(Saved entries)
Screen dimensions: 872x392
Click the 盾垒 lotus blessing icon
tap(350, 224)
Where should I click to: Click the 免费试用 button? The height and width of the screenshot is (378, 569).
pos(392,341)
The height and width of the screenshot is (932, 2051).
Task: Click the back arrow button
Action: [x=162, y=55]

__Your objective__.
Copy out exactly the lines running from the line with "Click the 盾垒 lotus blessing icon" to the end of the records, inclusive.

__Answer to this problem__.
Click the 盾垒 lotus blessing icon
tap(350, 224)
Where should I click to: Click the 免费试用 button? The height and width of the screenshot is (378, 569).
pos(392,341)
The height and width of the screenshot is (932, 2051).
Task: Click the back arrow button
Action: [x=162, y=55]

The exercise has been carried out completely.